• _WORK ORDER_:
Some lines hold the string "will". Copy all of them from the material that follows.

______

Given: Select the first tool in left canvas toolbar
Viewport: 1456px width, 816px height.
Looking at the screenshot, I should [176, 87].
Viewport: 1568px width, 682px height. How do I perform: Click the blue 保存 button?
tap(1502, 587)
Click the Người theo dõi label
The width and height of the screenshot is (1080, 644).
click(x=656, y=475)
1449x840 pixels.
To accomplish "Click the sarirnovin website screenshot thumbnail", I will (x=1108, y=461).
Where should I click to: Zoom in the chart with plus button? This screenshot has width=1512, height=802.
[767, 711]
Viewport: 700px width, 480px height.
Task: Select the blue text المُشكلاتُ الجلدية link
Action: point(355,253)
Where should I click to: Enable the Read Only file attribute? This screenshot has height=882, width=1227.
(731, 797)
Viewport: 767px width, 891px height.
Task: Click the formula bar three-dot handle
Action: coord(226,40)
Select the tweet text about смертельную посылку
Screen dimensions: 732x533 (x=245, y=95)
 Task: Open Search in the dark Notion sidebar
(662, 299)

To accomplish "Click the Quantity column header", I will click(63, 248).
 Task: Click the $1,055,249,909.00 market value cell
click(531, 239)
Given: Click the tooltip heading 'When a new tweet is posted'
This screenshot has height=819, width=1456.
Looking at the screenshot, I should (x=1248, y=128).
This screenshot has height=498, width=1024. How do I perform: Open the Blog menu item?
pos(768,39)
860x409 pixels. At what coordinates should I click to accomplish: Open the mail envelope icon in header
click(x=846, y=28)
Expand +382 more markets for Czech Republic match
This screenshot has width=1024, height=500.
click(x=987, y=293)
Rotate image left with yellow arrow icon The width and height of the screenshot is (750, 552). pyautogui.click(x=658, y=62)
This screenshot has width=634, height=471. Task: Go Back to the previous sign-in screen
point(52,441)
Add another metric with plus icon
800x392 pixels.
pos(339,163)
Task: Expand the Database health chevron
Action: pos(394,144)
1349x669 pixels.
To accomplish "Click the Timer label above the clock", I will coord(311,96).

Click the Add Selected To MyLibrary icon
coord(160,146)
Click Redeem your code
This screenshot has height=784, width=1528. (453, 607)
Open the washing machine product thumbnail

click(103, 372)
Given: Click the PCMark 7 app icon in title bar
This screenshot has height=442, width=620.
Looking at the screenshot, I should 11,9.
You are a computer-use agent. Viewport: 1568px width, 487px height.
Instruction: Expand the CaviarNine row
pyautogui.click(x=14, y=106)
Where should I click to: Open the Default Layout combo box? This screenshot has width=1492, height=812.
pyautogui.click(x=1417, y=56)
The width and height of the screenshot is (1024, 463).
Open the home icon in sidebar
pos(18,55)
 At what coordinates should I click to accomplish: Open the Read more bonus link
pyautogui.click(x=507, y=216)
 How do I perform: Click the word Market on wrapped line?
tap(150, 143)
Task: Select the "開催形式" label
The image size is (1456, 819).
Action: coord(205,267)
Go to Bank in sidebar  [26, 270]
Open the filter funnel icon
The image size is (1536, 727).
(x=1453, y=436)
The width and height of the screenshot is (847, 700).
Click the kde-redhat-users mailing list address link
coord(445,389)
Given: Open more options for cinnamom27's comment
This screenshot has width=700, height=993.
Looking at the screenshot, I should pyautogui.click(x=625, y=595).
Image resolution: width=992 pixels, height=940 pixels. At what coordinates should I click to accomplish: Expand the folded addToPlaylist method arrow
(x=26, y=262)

______

• _FINISHED EXERCISE_:
To accomplish "Click the sarirnovin website screenshot thumbnail", I will (x=1108, y=461).
To accomplish "Click the Quantity column header", I will click(63, 248).
To accomplish "Click the Timer label above the clock", I will coord(311,96).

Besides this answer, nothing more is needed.